--- MATERIAL SUPPLIED ---

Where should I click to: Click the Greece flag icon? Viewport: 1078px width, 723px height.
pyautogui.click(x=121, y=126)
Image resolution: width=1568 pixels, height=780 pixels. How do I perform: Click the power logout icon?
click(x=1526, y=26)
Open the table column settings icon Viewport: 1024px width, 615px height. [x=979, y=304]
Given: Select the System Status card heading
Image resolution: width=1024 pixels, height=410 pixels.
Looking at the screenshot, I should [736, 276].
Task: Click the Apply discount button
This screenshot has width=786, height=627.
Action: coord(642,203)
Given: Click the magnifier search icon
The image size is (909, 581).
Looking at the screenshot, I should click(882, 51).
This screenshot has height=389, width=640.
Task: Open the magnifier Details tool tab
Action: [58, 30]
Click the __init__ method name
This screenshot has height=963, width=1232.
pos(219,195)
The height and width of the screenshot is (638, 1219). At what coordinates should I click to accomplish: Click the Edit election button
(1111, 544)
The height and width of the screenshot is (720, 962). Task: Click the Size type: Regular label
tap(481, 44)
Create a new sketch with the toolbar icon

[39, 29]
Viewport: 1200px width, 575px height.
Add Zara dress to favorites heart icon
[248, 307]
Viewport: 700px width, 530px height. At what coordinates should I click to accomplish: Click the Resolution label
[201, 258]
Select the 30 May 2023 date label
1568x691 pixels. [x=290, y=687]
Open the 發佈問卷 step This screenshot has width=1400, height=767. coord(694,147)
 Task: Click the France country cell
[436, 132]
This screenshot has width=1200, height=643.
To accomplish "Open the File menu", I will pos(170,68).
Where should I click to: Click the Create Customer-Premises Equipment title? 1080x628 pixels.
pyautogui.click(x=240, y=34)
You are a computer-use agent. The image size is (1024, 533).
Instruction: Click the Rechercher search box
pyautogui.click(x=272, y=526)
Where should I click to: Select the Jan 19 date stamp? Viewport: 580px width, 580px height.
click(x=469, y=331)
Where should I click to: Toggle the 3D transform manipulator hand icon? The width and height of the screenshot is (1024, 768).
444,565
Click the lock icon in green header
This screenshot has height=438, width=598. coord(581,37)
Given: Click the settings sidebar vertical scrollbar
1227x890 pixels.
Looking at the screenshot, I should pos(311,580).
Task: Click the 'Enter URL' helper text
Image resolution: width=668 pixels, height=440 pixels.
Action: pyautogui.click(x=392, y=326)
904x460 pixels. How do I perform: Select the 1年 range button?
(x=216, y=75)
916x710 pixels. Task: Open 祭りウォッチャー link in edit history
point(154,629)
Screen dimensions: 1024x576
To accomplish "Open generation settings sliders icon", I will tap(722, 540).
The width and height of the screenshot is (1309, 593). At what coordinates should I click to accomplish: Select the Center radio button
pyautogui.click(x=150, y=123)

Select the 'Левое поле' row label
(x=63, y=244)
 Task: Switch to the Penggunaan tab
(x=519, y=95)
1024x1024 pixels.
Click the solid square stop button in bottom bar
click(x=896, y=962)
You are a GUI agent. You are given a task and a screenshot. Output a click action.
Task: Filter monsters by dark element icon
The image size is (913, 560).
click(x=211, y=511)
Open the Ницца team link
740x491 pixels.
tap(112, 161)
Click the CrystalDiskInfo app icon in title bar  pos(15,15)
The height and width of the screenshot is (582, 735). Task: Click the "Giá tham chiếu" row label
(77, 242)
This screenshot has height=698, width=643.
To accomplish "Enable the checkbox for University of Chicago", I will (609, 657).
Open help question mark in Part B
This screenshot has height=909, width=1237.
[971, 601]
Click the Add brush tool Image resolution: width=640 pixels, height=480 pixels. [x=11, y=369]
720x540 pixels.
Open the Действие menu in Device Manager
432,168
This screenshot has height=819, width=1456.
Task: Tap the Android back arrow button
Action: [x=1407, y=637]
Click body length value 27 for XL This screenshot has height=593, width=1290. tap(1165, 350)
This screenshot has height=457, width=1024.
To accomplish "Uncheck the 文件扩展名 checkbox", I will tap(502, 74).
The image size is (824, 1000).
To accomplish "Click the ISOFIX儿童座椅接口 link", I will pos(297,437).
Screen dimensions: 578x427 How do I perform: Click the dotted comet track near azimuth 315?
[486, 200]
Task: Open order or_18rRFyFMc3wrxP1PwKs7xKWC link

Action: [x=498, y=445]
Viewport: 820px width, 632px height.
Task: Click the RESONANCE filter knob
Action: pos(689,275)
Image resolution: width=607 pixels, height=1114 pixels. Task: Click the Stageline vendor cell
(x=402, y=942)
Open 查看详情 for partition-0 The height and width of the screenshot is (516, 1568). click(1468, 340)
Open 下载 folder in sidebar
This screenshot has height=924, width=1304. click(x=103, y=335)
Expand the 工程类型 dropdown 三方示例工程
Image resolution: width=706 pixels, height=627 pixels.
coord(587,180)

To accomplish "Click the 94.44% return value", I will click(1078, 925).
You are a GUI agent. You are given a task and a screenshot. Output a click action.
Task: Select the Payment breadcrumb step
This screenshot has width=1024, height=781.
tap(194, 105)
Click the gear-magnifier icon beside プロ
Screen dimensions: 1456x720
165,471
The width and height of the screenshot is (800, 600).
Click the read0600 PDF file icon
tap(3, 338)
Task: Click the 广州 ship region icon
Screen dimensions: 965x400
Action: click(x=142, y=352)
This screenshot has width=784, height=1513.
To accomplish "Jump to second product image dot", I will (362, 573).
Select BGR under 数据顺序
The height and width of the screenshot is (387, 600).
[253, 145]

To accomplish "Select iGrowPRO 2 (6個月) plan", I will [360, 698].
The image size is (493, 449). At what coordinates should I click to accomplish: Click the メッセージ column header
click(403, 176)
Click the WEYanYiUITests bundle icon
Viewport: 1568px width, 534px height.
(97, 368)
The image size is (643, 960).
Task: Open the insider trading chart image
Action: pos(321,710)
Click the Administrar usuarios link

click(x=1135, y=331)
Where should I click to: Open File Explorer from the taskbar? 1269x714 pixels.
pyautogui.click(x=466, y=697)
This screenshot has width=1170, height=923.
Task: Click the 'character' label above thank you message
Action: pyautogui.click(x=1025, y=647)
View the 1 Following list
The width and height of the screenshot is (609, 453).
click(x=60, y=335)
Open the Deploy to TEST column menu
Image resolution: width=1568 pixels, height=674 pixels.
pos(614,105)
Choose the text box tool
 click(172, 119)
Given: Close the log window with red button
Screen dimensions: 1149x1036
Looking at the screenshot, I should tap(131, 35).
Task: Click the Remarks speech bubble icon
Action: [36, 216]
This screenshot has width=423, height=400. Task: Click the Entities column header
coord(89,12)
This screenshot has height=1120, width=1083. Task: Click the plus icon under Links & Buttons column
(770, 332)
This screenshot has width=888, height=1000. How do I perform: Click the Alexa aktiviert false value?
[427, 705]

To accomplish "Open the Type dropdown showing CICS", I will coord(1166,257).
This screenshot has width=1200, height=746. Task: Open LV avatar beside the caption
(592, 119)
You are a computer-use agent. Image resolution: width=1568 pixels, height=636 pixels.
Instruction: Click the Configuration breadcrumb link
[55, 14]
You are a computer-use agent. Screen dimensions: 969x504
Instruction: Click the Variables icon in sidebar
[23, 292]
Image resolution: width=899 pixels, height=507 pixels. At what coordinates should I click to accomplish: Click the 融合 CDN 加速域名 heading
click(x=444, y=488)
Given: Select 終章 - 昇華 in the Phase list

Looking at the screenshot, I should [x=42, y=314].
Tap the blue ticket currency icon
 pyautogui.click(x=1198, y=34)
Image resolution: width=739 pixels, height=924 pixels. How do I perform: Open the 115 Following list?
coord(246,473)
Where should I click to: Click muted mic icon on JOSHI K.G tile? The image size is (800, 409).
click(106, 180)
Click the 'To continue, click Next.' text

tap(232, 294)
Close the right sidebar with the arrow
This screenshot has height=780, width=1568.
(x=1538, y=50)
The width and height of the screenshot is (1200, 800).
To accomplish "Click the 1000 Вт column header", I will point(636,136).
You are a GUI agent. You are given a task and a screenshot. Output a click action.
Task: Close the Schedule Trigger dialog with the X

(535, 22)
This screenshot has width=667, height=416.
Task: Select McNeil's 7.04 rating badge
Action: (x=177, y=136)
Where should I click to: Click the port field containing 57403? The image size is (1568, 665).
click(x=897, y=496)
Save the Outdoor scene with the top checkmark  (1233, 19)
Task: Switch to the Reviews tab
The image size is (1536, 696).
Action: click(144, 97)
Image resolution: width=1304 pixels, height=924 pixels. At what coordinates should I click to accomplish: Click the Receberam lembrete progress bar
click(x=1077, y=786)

---

YOUR OBJECTIVE | Looking at the entries above, count each line that includes the string "computer" and give only the total.

REPLY TO THE EXERCISE | 3